3.      Penguatan Negatif
Penguatan negatif adalah peniadaan tingkah laku yang tidak disukai (biasanya berupa hukuman) yang selalu diberikan kepada siswa, karena siswa yang bersangkutan telah meninggalkan tingkah laku yang menyimpang.
Contoh:
a.       Pelatih ekstrakurikuler atletik menggunakan stimulasi aversi (stimulus yang tidak menyenangkan) berupa para atlit harus berlari mengelilingi lapangan sebanyak sepuluh kali bila pemain melakukan kesalahan dalam latihan. Jika para atlit mampu berlatih sesuai instruksi pelatih, maka keharusan mengelilingi lapangan tersebut  dapat dikurangi jumlahnya atau dihentikan. Dengan demikian respon yang benar dari para atlit ditinggalkan atau dipelihara dengan penguatan negatif.

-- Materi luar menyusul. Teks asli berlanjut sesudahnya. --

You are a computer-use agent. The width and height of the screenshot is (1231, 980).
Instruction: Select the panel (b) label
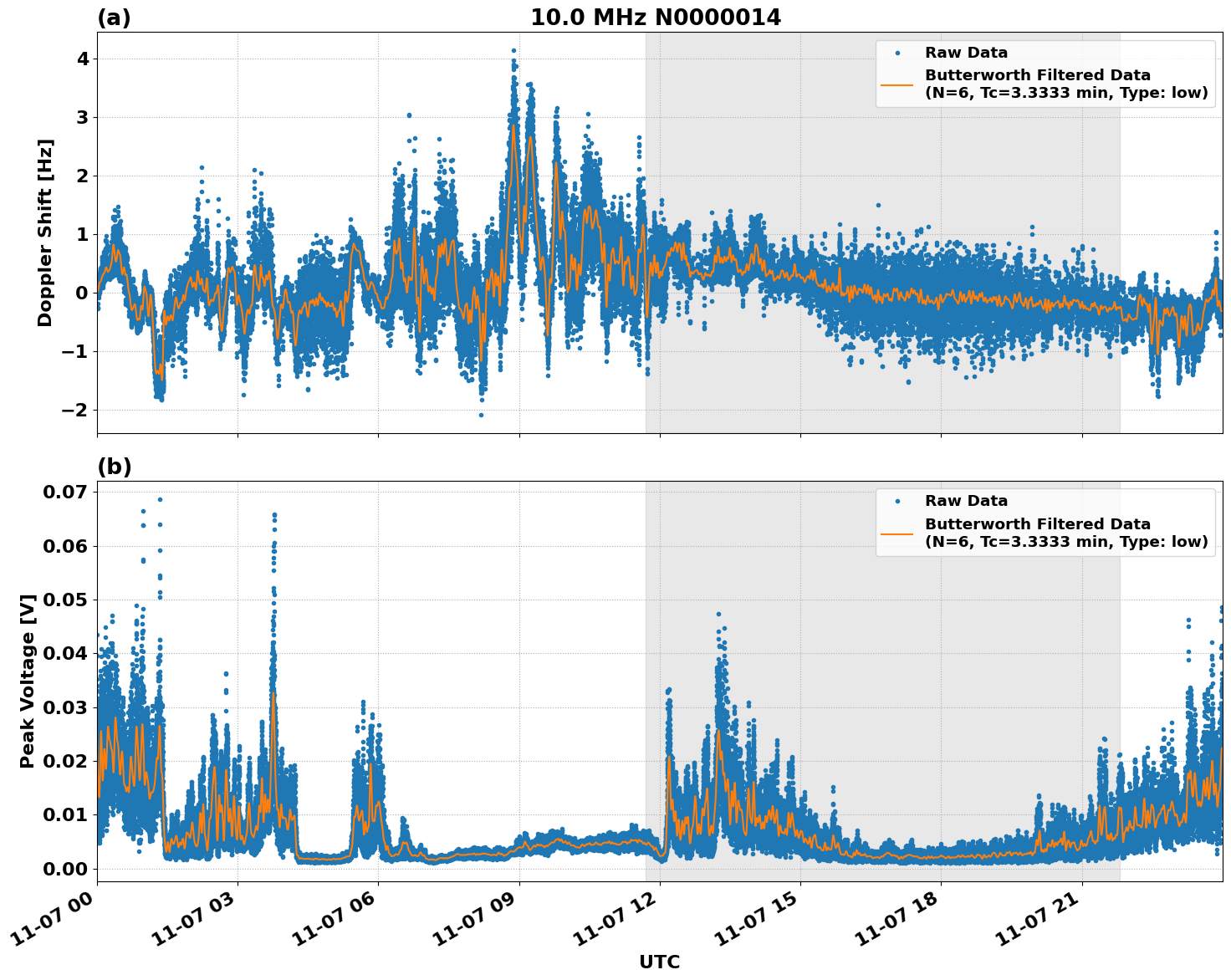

b.      Kesimpulan: frekuensi tingkah laku yang diberikan penguatan negatif akan cenderung meningkat.
4.      Penghilangan
Penghilangan adalah upaya mengubah perilaku peserta didik dengan cara menghentikan pemberian respons terhadap suatu perilaku peserta didik yang semula dilakukan dengan respons tersebut. Penghilangan ini menghasilkan penurunan frekuensi tingkah laku yang semula mendapat penguatan. Penundaan merupakan tindakan tidak jadi memberikan ganjaran atau pengecualian pemberian ganjaran untuk siswa tertentu. Penundaan seperti ini menurunkan frekuensi penguatan dan menurunkan frekuensi penguatan dan menurunkan frekuensi tingkah laku yang dimaksud.
Contoh:
a.       Angga yang selalu mendapat ilai terbaik disetiap ujian matematika, sebelumnya memperoleh pujian dari guru (tingkah laku peserta  didik yang sebelumnya mendapat penguatan). Pada saat guru membagikan hasil ujian matematika Angga, Guru hanya memberikannya tanpa komentar (menahan pemberian penguatan positif). Untuk ujian matematika selanjutnya, nilai yang diperoleh tidak menjadi yang terbaik.

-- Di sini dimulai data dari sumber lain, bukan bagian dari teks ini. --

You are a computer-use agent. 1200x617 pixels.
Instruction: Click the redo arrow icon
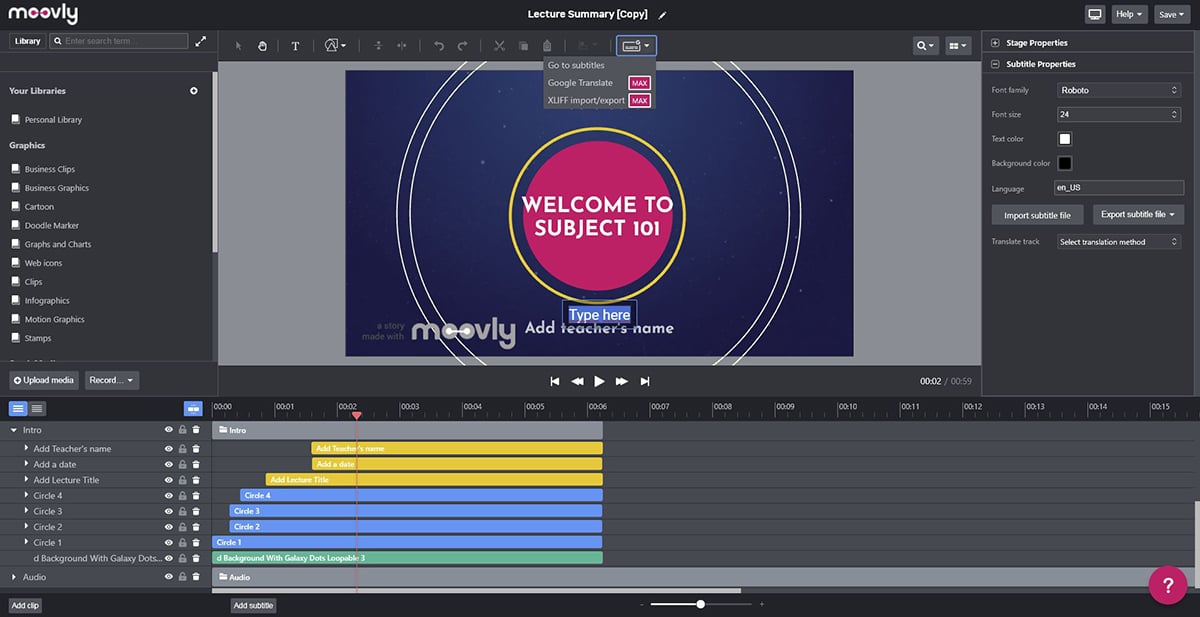[x=462, y=46]
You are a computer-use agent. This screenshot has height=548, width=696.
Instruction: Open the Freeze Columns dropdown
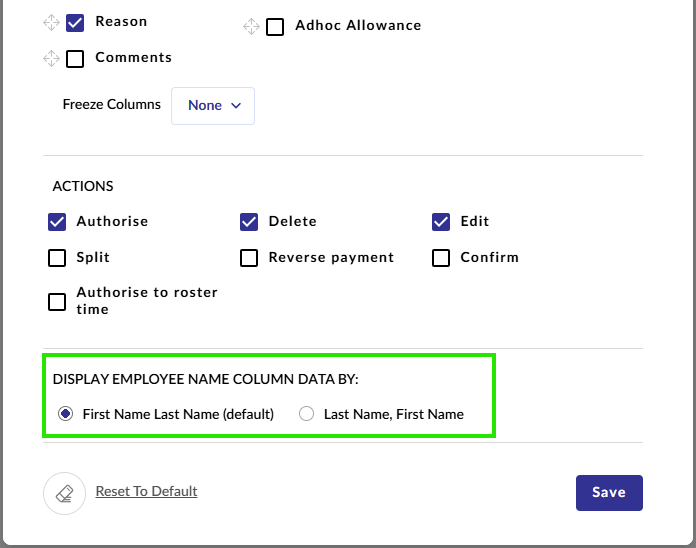213,106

b.      Kesimpulan: frekuensi tingkah laku yang telah mendapat penguatan menjadi menurun.
5.      Penundaan
Penundaan adalah tindakan tidak jadi memberikan ganjaran atau pengecualian pemberian ganjaran untuk peserta didik tertentu. Penundaan seperti ini menurunkan frekuensi penguatan daan  menurunkan frekuensi tingkah laku yang dimaksud itu.
Contoh:
a.       Para peserta didik di kelas Bu Lina (guru matematika) yakin bahwa guru mereka itu akan menyelenggarakan permainan matematika, jika para peserta didik mengerjaakan tugas dengan baik. Permainan seperti itu amat digemari oleh para peserta didik. Ternyata peserta didik memang mengerjakan  tugas dengan baik, kecuali Yuda. Ibu Lina mengatakan bahwa Yuda tidak diperkenankan mengikuti permainan itu dan duduk terpisah dari kelompok-kelompoknya (pengecualian pemberian ganjaran untuk peserta didik tertentu). Karena mendapat perlakuan seperti itu, selanjutnya Yuda mengerjakan tugas-tugas dengan baik.

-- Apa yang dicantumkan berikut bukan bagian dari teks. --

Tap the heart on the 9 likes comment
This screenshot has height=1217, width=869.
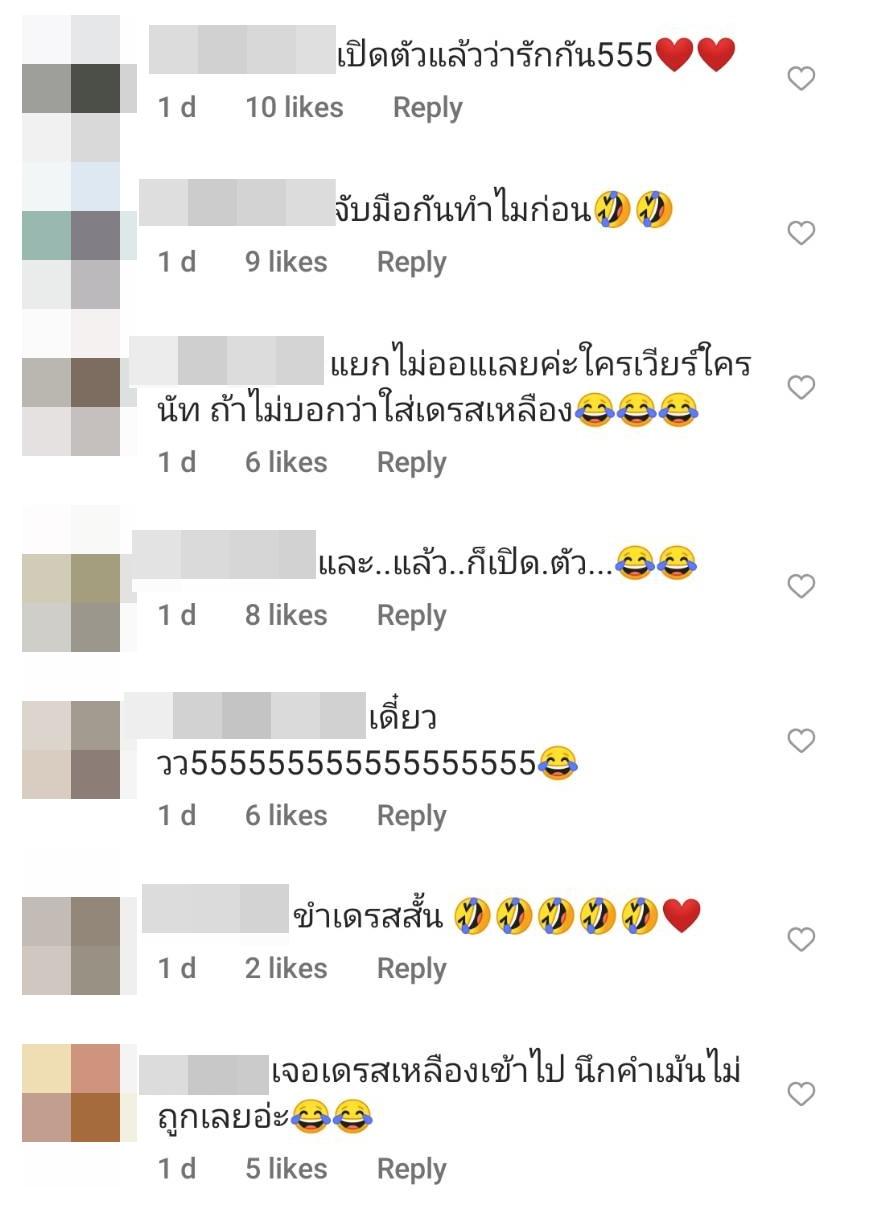click(x=801, y=233)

b.      Kesimpulan: frekuensi tingkah laku menurun.
C.    Pendekatan Modifikasi Tingkah Laku (Behavior Modificatian Approach)
Pendekatan modifikasi tingkah laku ini menurut Setyosari (1999:45) berangkat dari psikologi tingkah laku yang mendasar pada asumsi bahwa:
1.      Terdapat sejumlah proses psikologi yang mendasar yang apat digunakan untuk menerangkan terjadinya proses belajar pada semua tingkatan usia dan kondisinya, seperti penguatan (reinforcement) yang negatif atau positif, hukuman (punishment), dan penghapusan (extinotion).
2.      Semua tingkah laku, yang baik ataupun yang kurang baik merupakan hasil belajar, dan sebagian besar terkontrol oleh peristiwa-peristiwa yang terjadi di lingkungannya.
Menurut pendekatan ini,  untuk  membina tingkah laku yang dikehendaki, guru harus memberi penguatan yang positif (memberi ruangan yang positif, misalnya pengajaran) atau memberikan penguatan yang negatif (misalnya meniadakan hukuman). Untuk mengurangi tingkah  laku yang tidak dikehendaki, guru dapat menggunakan hukuman, menghapus atau membatalkan rencana pemberian ganjaran yang diharapkan oleh siswa.
Petunjuk untuk mencapai efektifitas dengan pendekatan modifikasi tingkah laku ini antara lain:
a.       Jika siswa tidak atau belum tahu bahwa tingkah lakunya tidak  sesuai dengan apa yang diharapkan, tetapi menunjukkan kemauan untuk menyesuaikan, ini merupakan kondisi awal yang efektif untuk mencapai kegiatan belajar yang lebih optimal lagi.
b.      Jika siswa mendukung tingkah laku yang dikehendaki, maka bisa diharapkan bahwa kegiatan belajar selanjutnya bisa dikelola secara efektif.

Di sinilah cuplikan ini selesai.